Task directions:
Tally up the lines below that contain the word "computer" and give the total alone.

Stored data:
Start of Block
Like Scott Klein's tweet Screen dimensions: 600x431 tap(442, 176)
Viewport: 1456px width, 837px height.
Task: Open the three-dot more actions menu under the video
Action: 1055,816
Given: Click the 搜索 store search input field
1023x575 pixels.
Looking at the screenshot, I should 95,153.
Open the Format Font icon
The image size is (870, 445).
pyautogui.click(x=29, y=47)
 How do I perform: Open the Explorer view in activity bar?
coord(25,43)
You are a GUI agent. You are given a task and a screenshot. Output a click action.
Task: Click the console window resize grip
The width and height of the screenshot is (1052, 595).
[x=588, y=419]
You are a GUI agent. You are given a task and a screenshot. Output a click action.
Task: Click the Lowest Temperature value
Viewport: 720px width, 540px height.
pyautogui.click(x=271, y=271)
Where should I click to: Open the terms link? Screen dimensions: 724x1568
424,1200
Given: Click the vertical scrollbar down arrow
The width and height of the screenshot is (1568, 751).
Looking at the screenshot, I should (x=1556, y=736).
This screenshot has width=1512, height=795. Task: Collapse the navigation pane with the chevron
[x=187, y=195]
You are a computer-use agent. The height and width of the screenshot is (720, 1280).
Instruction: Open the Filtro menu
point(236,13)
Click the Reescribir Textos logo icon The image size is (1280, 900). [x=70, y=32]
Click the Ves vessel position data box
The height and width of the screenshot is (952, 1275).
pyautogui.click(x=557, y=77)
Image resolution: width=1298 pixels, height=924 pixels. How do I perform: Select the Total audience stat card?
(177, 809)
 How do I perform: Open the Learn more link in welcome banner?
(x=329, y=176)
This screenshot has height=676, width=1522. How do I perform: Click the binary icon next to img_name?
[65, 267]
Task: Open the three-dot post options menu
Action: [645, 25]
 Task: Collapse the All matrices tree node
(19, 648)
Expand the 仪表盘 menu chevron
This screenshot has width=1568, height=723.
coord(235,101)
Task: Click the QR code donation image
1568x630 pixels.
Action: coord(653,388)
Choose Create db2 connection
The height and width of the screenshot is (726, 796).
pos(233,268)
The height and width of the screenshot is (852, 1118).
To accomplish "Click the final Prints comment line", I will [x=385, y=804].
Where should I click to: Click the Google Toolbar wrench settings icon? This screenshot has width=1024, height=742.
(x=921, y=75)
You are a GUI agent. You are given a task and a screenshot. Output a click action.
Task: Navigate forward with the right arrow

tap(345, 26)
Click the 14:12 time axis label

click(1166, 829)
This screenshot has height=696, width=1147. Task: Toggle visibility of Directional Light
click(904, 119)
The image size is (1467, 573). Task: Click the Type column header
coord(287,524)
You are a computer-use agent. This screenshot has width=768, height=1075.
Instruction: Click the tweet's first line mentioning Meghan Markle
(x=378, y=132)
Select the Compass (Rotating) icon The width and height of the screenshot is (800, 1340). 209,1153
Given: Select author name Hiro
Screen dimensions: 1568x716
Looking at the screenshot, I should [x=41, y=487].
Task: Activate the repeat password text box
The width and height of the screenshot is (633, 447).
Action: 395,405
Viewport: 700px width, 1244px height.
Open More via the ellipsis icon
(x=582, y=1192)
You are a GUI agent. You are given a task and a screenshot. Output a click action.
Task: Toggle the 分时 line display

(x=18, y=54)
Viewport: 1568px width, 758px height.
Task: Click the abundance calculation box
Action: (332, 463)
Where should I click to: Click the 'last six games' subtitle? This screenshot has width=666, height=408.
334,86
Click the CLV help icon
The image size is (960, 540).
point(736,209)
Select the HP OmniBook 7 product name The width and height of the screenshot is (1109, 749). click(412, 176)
End of Block
Solution for this problem:
2